Alfred Elton van Vogt, aka V2 (né Alfred Vogt, last name pronounced "VOTE"), known as "Van" to his friends, was a Canadian-born SF writer. He was one of John W. Campbell's discoveries who ushered in the Golden Age of Astounding. He moved to LA in the mid-40s and lived there the rest of his life. A major writer, he was considered one of the Big Three.

He was active fannishly in LASFS in the early days. He founded SFWPA.

His novel Slan had an enormous impact on fandom, with many fans seeing themselves as slans. Van Vogt coined the term fix-up and used it in his autobiography Reflections of A.E. van Vogt: The Autobiography of a Science Fiction Giant, with a Complete Bibliography (1975); he likely compiled more fixups than any other sf writer of stature.

He always had a taste for the scientifically dubious (he was heavily influenced by Alfred Korzybski), but his career went into eclipse when he turned to Dianetics in the early ’50s, and did not really recover when he again took up writing in the ’60s. On the other hand, his story “Far Centaurus” is still cited today in scientific work.

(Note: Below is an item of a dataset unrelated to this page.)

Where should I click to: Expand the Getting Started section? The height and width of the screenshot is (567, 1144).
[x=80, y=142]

Van Vogt's agent was Forrest J Ackerman. The Canadian A. E. van Vogt Award was created in his honor, while the Aurora Award was first named The Coeurl after the monster in one of van Vogt's early stories.


Personal Life[edit]

Lydia and A. E. van Vogt, ca. 1985. Photo by Charles N. Brown.

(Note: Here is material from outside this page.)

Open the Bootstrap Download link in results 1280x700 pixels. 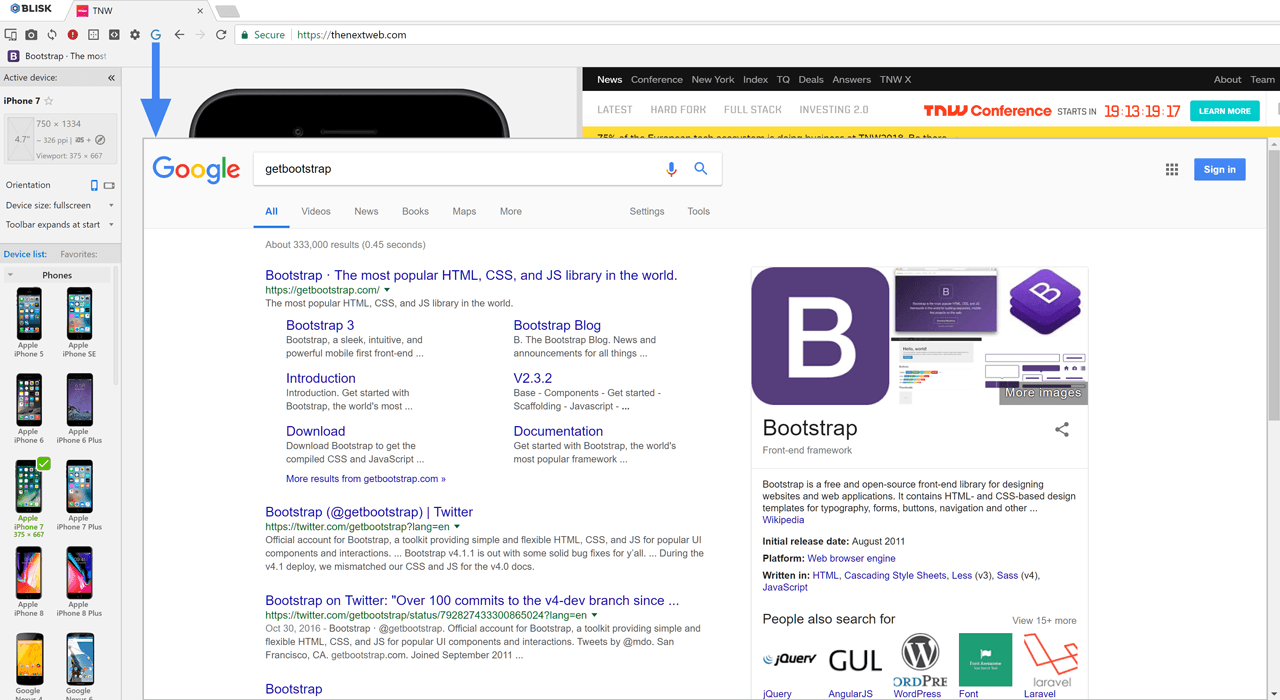[315, 431]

He was married to E. Mayne Hull, also a writer of SF and fantasy, who wrote the "Artur Blord" series for Unknown. They collaborated on Out of the Unknown (1948) and Planets for Sale (1954).

He was born on his grandparents' farm in Edenburg, Manitoba. Until he was 4, van Vogt and his family spoke only Plautdietsch, a German dialect, at home.

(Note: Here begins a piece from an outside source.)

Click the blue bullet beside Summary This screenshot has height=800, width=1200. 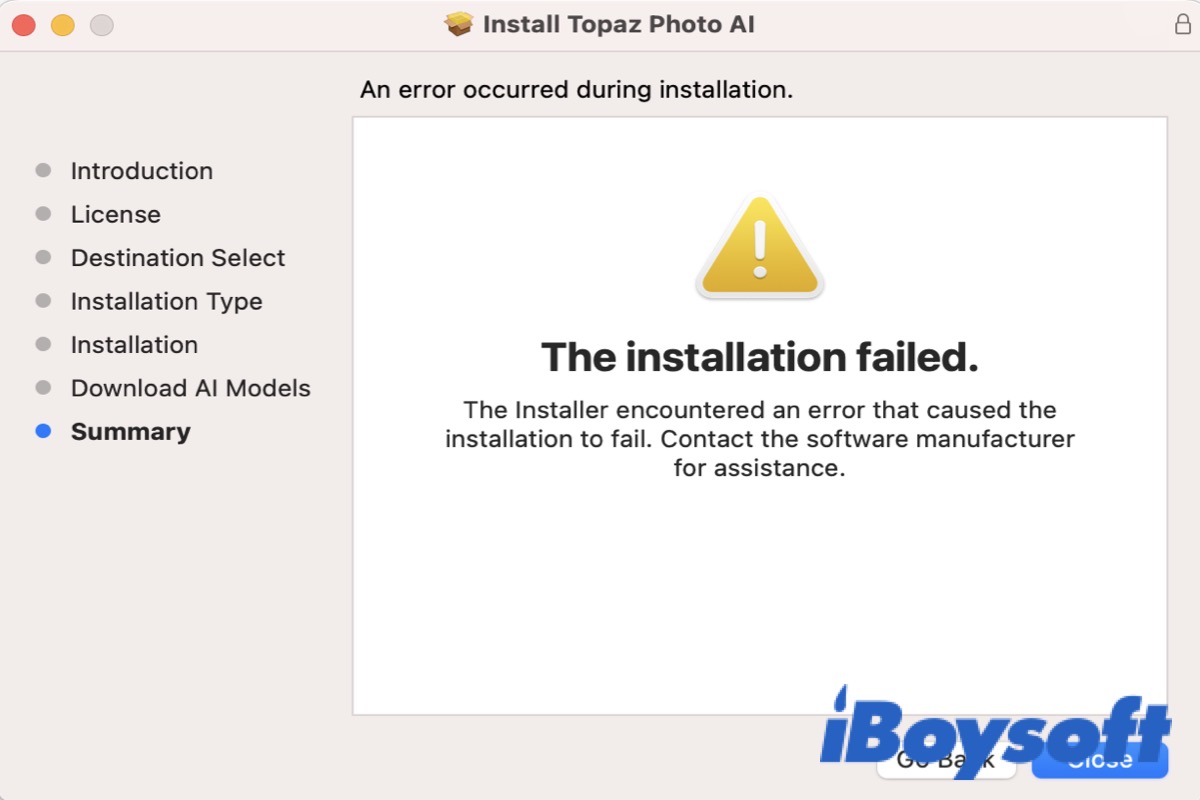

After Hull’s death in 1975, van Vogt married Lydia Bereginsky in 1979. They were together till his death from Alzheimer’s Disease in 2000.

His papers are at the Kenneth Spencer Research Library, University of Kansas.

More[edit]

Awards, Honors and GoHships:

Major Works[edit]

Slan[edit]

Slan (September–December 1940 Astounding) is his best-remembered novel, for reasons that have more to do with fannish reaction than its quality. See Slan for details.

Awards and Honors

The Weapon Shops of Isher[edit]

The Weapon Shops of Isher (July 1941 and December 1942 Astounding) and its sequel The Weapon Makers (February–April 1943 Astounding), gave fandom the catchphraseThe right to buy weapons is the right to be free” and the mysterious term Sevagram.

Null-Ā[edit]

The World of Ā (August–October 1945 Astounding) and The Pawns of Null-A (October 1948–January 1949 Astounding) popularized the concepts of Null-Ā (non-Aristotelian logic) and Alfred Korzybski's General Semantics.

It was infamously demolished by the young critic damon knight in Destiny's Child.

“Far Centaurus”[edit]

An influential short story by van Vogt, first published in Astounding in January 1944, “Far Centaurus” is written from the point of view of a crewman on the first (very much Slower Than Light) interstellar ship. After hundreds of years (the crew is in cold sleep) they awaken in the Alpha Centauri system to find it a bustling human civilization: While they were plodding through space, humanity developed an FTL drive and settled all the nearby stars.

This problem -- sometimes called the "Incentive Trap" -- is a very real one and is being considered today by people interested in interstellar flight. A "Far Centaurus" is regularly cited.

Amazingly, van Vogt hit on a second thing which is still remembered: The human technology the voyagers find in the Alpha C system is incomprehensible to them. There's a segment where their host is explaining that the ftl drive is based on the Adeledicnander Force which is controlled by means of "electron psychology". The voyager is baffled and asks how can electrons have psychology and is told, that they can't, of course. "Electron psychology" isn't about the thinking electrons at all, you see... But he doesn't see, and this is a memorable enough example of how scientific progress is built up of layers of concepts that it, also, is occasionally cited.